Stored data
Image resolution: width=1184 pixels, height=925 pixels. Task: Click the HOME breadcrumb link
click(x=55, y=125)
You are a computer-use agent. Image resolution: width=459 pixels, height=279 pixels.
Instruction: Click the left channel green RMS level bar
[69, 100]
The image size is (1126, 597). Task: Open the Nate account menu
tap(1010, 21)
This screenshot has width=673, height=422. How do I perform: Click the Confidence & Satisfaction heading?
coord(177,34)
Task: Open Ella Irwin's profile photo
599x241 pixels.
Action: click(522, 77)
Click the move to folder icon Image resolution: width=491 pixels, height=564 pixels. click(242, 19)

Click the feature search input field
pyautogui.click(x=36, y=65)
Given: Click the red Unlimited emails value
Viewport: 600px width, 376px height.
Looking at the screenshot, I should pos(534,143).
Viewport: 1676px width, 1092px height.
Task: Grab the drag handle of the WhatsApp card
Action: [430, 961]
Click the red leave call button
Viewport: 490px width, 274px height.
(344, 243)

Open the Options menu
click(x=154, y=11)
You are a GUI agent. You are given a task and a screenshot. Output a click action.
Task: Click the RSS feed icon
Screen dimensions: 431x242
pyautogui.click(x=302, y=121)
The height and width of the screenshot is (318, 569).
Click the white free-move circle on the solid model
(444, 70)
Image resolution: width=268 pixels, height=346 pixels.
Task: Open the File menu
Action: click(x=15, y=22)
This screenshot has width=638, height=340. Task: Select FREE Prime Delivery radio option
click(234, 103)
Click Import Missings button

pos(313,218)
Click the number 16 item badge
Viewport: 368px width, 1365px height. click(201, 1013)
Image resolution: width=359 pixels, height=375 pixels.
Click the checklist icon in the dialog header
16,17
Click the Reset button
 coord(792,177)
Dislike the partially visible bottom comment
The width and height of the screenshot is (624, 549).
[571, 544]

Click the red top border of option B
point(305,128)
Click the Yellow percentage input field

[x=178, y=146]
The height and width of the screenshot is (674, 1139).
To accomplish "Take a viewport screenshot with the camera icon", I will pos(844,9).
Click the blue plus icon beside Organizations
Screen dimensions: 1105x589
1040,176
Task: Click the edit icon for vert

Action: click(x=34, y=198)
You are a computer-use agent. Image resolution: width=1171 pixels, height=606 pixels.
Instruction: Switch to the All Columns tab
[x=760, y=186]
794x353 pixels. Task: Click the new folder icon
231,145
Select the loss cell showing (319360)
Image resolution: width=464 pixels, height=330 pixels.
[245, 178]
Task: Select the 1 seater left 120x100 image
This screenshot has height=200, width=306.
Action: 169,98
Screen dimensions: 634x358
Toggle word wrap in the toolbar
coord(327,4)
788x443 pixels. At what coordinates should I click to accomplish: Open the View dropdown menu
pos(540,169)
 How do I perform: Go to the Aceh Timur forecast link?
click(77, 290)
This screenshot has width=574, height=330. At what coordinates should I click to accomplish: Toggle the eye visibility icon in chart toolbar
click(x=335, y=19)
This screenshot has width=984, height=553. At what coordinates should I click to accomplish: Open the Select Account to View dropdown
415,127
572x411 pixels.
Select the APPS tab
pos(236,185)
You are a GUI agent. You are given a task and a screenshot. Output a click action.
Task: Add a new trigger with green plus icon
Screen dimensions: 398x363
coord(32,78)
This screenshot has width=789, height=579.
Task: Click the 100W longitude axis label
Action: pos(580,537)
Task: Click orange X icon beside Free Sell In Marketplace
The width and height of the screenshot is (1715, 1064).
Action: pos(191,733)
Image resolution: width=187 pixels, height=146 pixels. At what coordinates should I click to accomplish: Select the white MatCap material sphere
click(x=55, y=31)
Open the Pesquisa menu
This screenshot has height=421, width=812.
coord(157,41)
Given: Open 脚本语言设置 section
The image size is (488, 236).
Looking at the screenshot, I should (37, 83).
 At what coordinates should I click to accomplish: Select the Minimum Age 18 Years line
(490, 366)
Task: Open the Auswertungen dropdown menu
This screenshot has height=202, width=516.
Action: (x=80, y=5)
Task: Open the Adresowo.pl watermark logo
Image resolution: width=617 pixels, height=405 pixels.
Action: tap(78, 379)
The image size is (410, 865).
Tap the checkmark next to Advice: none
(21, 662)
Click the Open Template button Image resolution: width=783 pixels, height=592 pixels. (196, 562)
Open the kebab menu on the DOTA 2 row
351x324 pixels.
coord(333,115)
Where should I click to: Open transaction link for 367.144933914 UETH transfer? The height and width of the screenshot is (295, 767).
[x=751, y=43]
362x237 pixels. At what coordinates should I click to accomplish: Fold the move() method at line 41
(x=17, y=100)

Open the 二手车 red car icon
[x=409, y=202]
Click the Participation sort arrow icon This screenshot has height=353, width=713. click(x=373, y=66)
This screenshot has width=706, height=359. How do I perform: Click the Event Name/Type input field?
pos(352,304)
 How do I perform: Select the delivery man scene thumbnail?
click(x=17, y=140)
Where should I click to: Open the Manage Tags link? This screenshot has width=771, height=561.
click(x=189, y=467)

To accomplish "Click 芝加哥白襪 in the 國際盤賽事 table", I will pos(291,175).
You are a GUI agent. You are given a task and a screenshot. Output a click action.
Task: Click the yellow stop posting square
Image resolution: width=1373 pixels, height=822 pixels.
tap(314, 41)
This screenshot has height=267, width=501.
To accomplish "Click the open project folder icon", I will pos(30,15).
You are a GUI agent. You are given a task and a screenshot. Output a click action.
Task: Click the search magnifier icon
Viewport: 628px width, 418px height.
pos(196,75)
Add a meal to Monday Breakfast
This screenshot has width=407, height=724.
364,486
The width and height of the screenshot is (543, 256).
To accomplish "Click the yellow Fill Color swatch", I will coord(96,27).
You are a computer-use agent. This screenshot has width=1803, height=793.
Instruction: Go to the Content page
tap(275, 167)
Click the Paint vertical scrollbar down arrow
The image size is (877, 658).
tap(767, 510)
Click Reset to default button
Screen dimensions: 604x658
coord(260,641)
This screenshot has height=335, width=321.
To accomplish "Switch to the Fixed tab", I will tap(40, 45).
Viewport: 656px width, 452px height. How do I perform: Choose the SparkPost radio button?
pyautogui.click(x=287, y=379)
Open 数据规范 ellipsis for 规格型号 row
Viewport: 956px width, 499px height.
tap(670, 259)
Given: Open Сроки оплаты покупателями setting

WORK ORDER:
Retype each line above with no alterations.

EXERCISE RESPONSE:
Image resolution: width=1184 pixels, height=925 pixels. Task: Click the HOME breadcrumb link
click(x=55, y=125)
You are a computer-use agent. Image resolution: width=459 pixels, height=279 pixels.
Instruction: Click the left channel green RMS level bar
[69, 100]
The image size is (1126, 597). Task: Open the Nate account menu
tap(1010, 21)
This screenshot has width=673, height=422. How do I perform: Click the Confidence & Satisfaction heading?
coord(177,34)
Task: Open Ella Irwin's profile photo
599x241 pixels.
Action: click(522, 77)
Click the move to folder icon Image resolution: width=491 pixels, height=564 pixels. click(242, 19)

Click the feature search input field
pyautogui.click(x=36, y=65)
Given: Click the red Unlimited emails value
Viewport: 600px width, 376px height.
Looking at the screenshot, I should pos(534,143).
Viewport: 1676px width, 1092px height.
Task: Grab the drag handle of the WhatsApp card
Action: [430, 961]
Click the red leave call button
Viewport: 490px width, 274px height.
(344, 243)

Open the Options menu
click(x=154, y=11)
You are a GUI agent. You are given a task and a screenshot. Output a click action.
Task: Click the RSS feed icon
Screen dimensions: 431x242
pyautogui.click(x=302, y=121)
The height and width of the screenshot is (318, 569).
Click the white free-move circle on the solid model
(444, 70)
Image resolution: width=268 pixels, height=346 pixels.
Task: Open the File menu
Action: click(x=15, y=22)
This screenshot has width=638, height=340. Task: Select FREE Prime Delivery radio option
click(234, 103)
Click Import Missings button

pos(313,218)
Click the number 16 item badge
Viewport: 368px width, 1365px height. click(201, 1013)
Image resolution: width=359 pixels, height=375 pixels.
Click the checklist icon in the dialog header
16,17
Click the Reset button
 coord(792,177)
Dislike the partially visible bottom comment
The width and height of the screenshot is (624, 549).
[571, 544]

Click the red top border of option B
point(305,128)
Click the Yellow percentage input field

[x=178, y=146]
The height and width of the screenshot is (674, 1139).
To accomplish "Take a viewport screenshot with the camera icon", I will pos(844,9).
Click the blue plus icon beside Organizations
Screen dimensions: 1105x589
1040,176
Task: Click the edit icon for vert

Action: click(x=34, y=198)
You are a computer-use agent. Image resolution: width=1171 pixels, height=606 pixels.
Instruction: Switch to the All Columns tab
[x=760, y=186]
794x353 pixels. Task: Click the new folder icon
231,145
Select the loss cell showing (319360)
Image resolution: width=464 pixels, height=330 pixels.
[245, 178]
Task: Select the 1 seater left 120x100 image
This screenshot has height=200, width=306.
Action: 169,98
Screen dimensions: 634x358
Toggle word wrap in the toolbar
coord(327,4)
788x443 pixels. At what coordinates should I click to accomplish: Open the View dropdown menu
pos(540,169)
 How do I perform: Go to the Aceh Timur forecast link?
click(77, 290)
This screenshot has width=574, height=330. At what coordinates should I click to accomplish: Toggle the eye visibility icon in chart toolbar
click(x=335, y=19)
This screenshot has width=984, height=553. At what coordinates should I click to accomplish: Open the Select Account to View dropdown
415,127
572x411 pixels.
Select the APPS tab
pos(236,185)
You are a GUI agent. You are given a task and a screenshot. Output a click action.
Task: Add a new trigger with green plus icon
Screen dimensions: 398x363
coord(32,78)
This screenshot has width=789, height=579.
Task: Click the 100W longitude axis label
Action: pos(580,537)
Task: Click orange X icon beside Free Sell In Marketplace
The width and height of the screenshot is (1715, 1064).
Action: pos(191,733)
Image resolution: width=187 pixels, height=146 pixels. At what coordinates should I click to accomplish: Select the white MatCap material sphere
click(x=55, y=31)
Open the Pesquisa menu
This screenshot has height=421, width=812.
coord(157,41)
Given: Open 脚本语言设置 section
The image size is (488, 236).
Looking at the screenshot, I should (37, 83).
 At what coordinates should I click to accomplish: Select the Minimum Age 18 Years line
(490, 366)
Task: Open the Auswertungen dropdown menu
This screenshot has height=202, width=516.
Action: (x=80, y=5)
Task: Open the Adresowo.pl watermark logo
Image resolution: width=617 pixels, height=405 pixels.
Action: tap(78, 379)
The image size is (410, 865).
Tap the checkmark next to Advice: none
(21, 662)
Click the Open Template button Image resolution: width=783 pixels, height=592 pixels. (196, 562)
Open the kebab menu on the DOTA 2 row
351x324 pixels.
coord(333,115)
Where should I click to: Open transaction link for 367.144933914 UETH transfer? The height and width of the screenshot is (295, 767).
[x=751, y=43]
362x237 pixels. At what coordinates should I click to accomplish: Fold the move() method at line 41
(x=17, y=100)

Open the 二手车 red car icon
[x=409, y=202]
Click the Participation sort arrow icon This screenshot has height=353, width=713. click(x=373, y=66)
This screenshot has width=706, height=359. How do I perform: Click the Event Name/Type input field?
pos(352,304)
 How do I perform: Select the delivery man scene thumbnail?
click(x=17, y=140)
Where should I click to: Open the Manage Tags link? This screenshot has width=771, height=561.
click(x=189, y=467)

To accomplish "Click 芝加哥白襪 in the 國際盤賽事 table", I will pos(291,175).
You are a GUI agent. You are given a task and a screenshot. Output a click action.
Task: Click the yellow stop posting square
Image resolution: width=1373 pixels, height=822 pixels.
tap(314, 41)
This screenshot has height=267, width=501.
To accomplish "Click the open project folder icon", I will pos(30,15).
You are a GUI agent. You are given a task and a screenshot. Output a click action.
Task: Click the search magnifier icon
Viewport: 628px width, 418px height.
pos(196,75)
Add a meal to Monday Breakfast
This screenshot has width=407, height=724.
364,486
The width and height of the screenshot is (543, 256).
To accomplish "Click the yellow Fill Color swatch", I will coord(96,27).
You are a computer-use agent. This screenshot has width=1803, height=793.
Instruction: Go to the Content page
tap(275, 167)
Click the Paint vertical scrollbar down arrow
The image size is (877, 658).
tap(767, 510)
Click Reset to default button
Screen dimensions: 604x658
coord(260,641)
This screenshot has height=335, width=321.
To accomplish "Switch to the Fixed tab", I will tap(40, 45).
Viewport: 656px width, 452px height. How do I perform: Choose the SparkPost radio button?
pyautogui.click(x=287, y=379)
Open 数据规范 ellipsis for 规格型号 row
Viewport: 956px width, 499px height.
tap(670, 259)
Given: Open Сроки оплаты покупателями setting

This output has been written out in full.